The stock market barely budged Wednesday, encountering some resistance after Tuesday's rise to record highs.
The Dow Jones index of 30 industrials closed at 2,407.35, unchanged from Tuesday, after drifting in a narrow range all day.
Volume on the New York Stock Exchange stepped up to 184.72 million shares from 157.79 million in the previous session.
On Tuesday, the Dow index rose 15.81 points, surpassing its previous high of 2,405.54 set on April 6.
The market began Wednesday's activity with a seven-session winning streak, even though trading volume has plugged along at a less-than-impressive pace lately.

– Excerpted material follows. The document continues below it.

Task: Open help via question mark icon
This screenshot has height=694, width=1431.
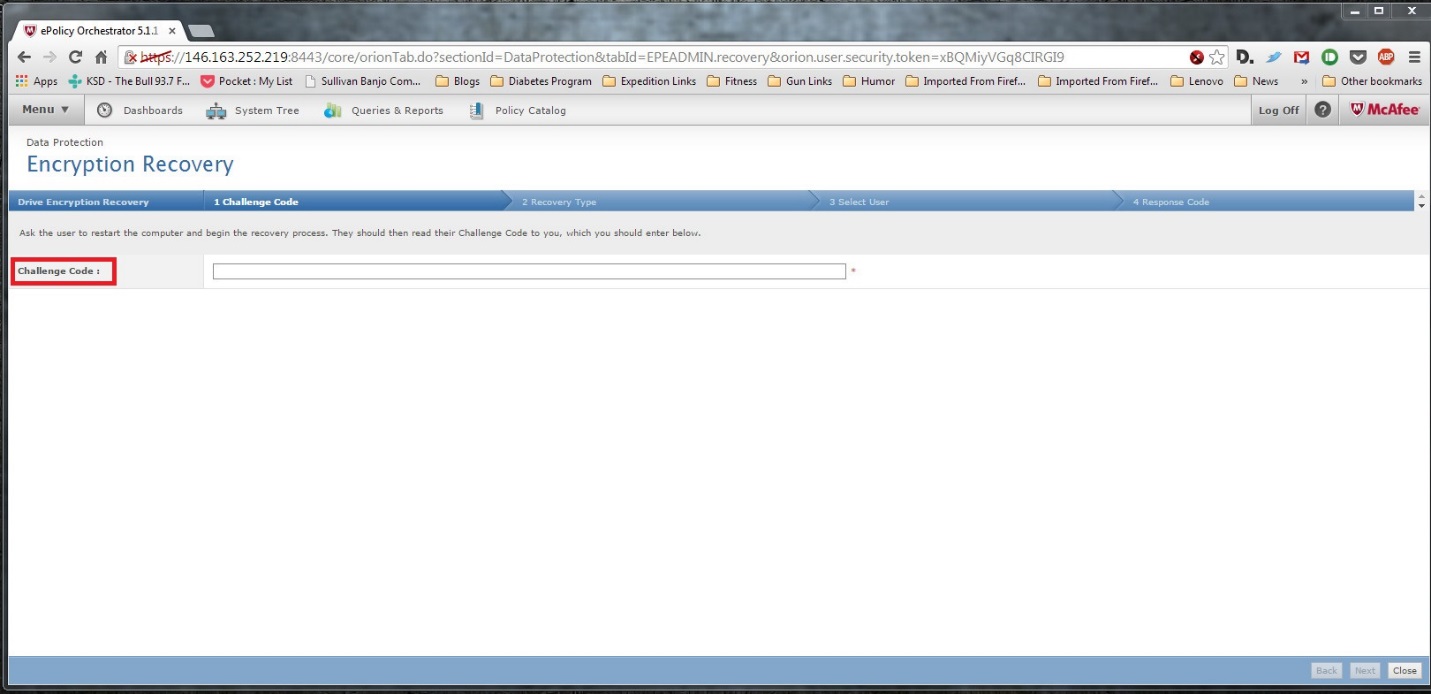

Analysts said stocks have benefited lately from a spreading belief that the dollar has stabilized in foreign exchange, reducing upward pressure on interest rates.
Could Turn Volatile
At the same time, money managers at many investing institutions are believed to be eager to add to their stock holdings by the end of June, when they make their midyear reports to their bosses and clients.
The market's advance bogged down a bit, however, as some traders evidently opted to cash in on their recent gains.

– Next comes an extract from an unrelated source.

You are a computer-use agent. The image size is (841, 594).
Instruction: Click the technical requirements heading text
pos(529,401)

There was an element of irony in Wednesday's sluggish showing, given widespread fears of increasing market volatility this week with the approach of a quarterly "triple witching hour" involving a group of expiring stock-index options and futures.

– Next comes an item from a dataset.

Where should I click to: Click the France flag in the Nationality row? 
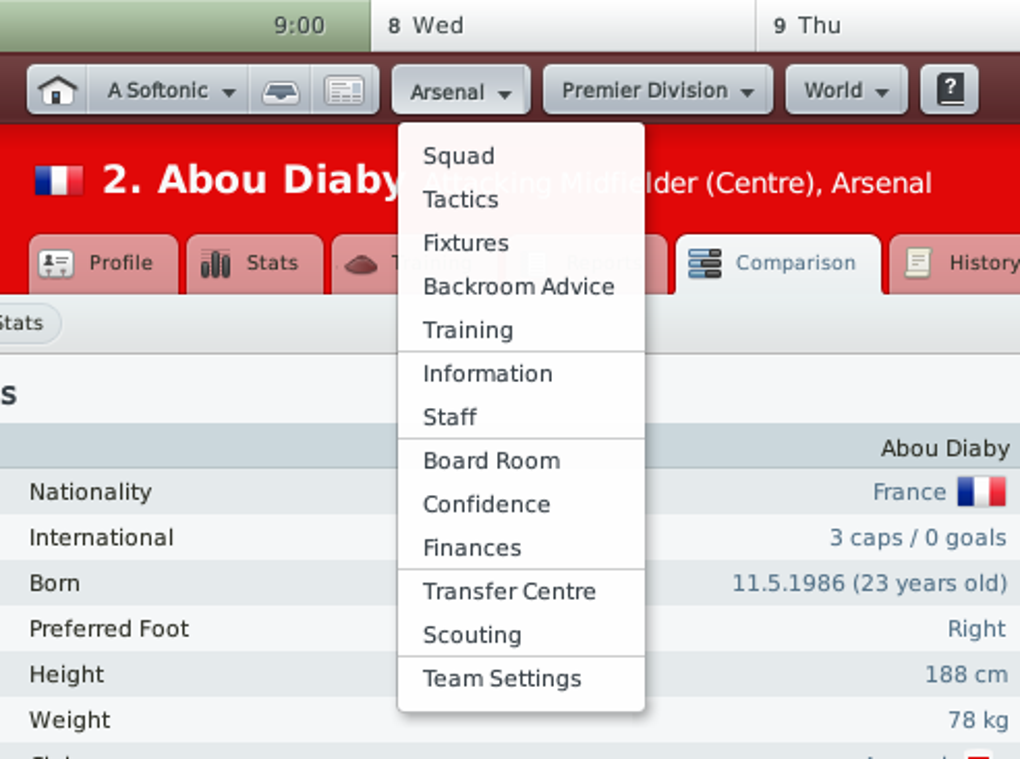tap(981, 492)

In a change of procedure, some of those contracts will be settled as of the opening on Friday, rather than the close the same day. Thus, analysts say, the possibility still remains that the market will see some storms as early as this afternoon, in contrast to Wednesday's calm.
Nuveen Municipal Value Fund's $1.5-billion initial public offering, the largest in history, led the NYSE active list, trading at its offering price of 10 on volume of more than 18.2 million shares.
Atlantic Richfield gained 1 3/8 to 93 7/8. The company said it is considering selling a minority interest in its Arco Chemical unit to the public.
First Boston fell 1 to 44 3/4. On Tuesday, the company said it would report a loss for the second quarter, stemming from securities trading losses when interest rates jumped in April and May.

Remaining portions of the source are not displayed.